Health Canada monitors the safety of all drugs on the market, including biosimilars. It conducts market surveillance, monitors adverse reaction reports, investigates complaints and problem reports. Manufacturers must set up systems to monitor reported side effects, report any new information about serious side effects, notify Health Canada about studies containing new safety information and request authorization for any major changes to the manufacturing process, dose regimen or recommended uses of the drug.
13. Are there specific policies and requirements for labelling biosimilar medicines in the event of second medical use patents? Is this any different from the requirements for the original Biologic drug?
Like their biologic counterparts, biosimilar manufacturers must follow Health Canada labelling requirements, including if there are any new indications for the product.
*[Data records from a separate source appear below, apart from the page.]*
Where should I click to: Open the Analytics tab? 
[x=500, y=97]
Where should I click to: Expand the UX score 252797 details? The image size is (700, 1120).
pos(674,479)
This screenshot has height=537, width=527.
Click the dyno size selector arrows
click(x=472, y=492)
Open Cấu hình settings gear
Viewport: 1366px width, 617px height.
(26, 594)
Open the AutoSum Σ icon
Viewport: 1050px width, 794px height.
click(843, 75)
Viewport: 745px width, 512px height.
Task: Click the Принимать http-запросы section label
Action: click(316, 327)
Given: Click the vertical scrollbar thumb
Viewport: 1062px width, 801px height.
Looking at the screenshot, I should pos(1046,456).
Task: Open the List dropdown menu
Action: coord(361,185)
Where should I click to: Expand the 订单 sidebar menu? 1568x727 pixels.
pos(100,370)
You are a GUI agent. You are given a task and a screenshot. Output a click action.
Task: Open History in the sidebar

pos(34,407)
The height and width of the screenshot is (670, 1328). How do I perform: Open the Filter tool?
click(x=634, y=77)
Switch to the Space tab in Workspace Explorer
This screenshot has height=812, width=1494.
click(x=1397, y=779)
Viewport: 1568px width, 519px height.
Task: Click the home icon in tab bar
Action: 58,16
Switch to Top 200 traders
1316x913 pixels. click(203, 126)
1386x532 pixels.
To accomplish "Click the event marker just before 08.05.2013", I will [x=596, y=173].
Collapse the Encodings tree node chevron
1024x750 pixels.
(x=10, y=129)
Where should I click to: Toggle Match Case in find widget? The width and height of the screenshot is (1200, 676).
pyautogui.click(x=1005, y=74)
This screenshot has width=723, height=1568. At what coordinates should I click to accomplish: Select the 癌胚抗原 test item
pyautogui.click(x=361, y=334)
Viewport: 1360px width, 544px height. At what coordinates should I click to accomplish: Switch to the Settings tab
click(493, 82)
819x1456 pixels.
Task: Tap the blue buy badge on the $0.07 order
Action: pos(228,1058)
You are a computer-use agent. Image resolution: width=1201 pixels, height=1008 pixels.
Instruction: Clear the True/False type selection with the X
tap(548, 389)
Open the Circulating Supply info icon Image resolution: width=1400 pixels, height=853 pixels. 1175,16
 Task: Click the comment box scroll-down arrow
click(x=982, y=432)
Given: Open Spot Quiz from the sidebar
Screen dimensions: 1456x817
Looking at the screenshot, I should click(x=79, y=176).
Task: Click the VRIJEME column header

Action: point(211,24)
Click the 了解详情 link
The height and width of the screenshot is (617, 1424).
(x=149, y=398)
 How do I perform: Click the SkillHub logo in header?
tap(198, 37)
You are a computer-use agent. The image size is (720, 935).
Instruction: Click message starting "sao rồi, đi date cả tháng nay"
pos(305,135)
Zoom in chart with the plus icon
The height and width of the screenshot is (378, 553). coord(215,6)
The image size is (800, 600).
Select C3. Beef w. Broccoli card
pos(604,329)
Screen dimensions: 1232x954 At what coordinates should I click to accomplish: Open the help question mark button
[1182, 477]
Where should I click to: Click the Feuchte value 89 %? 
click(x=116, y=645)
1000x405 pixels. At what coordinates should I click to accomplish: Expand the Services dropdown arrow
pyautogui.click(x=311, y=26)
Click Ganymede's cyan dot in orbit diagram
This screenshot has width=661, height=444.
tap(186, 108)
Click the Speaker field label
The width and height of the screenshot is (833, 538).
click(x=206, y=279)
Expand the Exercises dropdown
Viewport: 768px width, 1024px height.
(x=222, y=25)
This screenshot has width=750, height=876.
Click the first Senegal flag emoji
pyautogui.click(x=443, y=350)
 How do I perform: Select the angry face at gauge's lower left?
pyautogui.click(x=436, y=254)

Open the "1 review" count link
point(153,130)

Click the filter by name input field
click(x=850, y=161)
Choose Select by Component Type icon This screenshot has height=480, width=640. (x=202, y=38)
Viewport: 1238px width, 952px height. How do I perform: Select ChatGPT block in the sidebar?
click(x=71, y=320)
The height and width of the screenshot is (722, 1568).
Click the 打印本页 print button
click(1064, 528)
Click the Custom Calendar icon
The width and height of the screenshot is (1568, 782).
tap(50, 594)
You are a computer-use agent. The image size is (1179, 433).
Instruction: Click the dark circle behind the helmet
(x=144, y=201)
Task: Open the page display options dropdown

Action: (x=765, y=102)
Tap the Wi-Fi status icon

Manufacturers must also monitor any product class type-specific safety information that indicates a need for changes to the labelling of their specific biosimilar drug.
More generally, the product monograph for a biosimilar should include the following information:
- A statement indicating that the product is a biosimilar to the reference biologic drug;
- A statement that indications have been granted on the basis of similarity between the biosimilar and the reference biologic drug;
- Comparative data generated by the biosimilar sponsor on which the decision for market authorization was made summarized in a tabular format;
- Relevant safety and efficacy information from the product monograph of the biologic drug authorized in Canada to which a reference is made, including warnings and precautions, Adverse Drug Reactions/Adverse Drug Effects and key post-market safety information for all indications that are authorized for the biosimilar.
There should be no claims for bioequivalence or clinical equivalence between the biosimilar and the reference biologic drug.
14. Have there been any significant legal/judicial developments in relation to biosimilars in your country? (Including but not limited to IP, procurement, competition, misleading information campaign, access to reference comparator product)
There have been few judicial pronouncements on patents involving biologic drugs or biosimilars in Canada, although many cases are presently making their way through the Courts.
In 2019, the Quebec Court of Appeal rendered an important judgment quashing the Minister of Health’s decision to remove Remicade from the drug formulary list upon listing a biosimilar version; breaking with usual practice by the courts to defer to ministerial decisions. The Court’s main basis for reversing the decision was that the Minister had not followed the principles of procedural fairness in his relations with Janssen.
15. Are there proposals for reform or significant change to the legal, regulatory, procurement of biosimilars? If yes, when are they likely to come into force?
Health Canada is proposing to amend the Food and Drug Regulations to implement a licensing scheme to effectively regulate pharmaceuticals and biologics throughout their life-cycles. Specifically, the ability to place terms and conditions on product approvals will be enabled, such that information can be further gathered and other measures implemented post-market and used to adjust a licence as needed. This approach will create better alignment with international jurisdictions, such as the U.S. and the European Union. The Department intends to engage with key stakeholders throughout 2020 and 2021.
Moreover, Chapter 17 of the Manual of Patent Office Practice on biotechnology and medicinal inventions will be reviewed in the future, as indicated by the Canadian Intellectual Property Office.
Finally, it remains to be seen whether other provinces will follow British Columbia’s lead and implement policies which only reimburse biosimilar drugs for certain indications.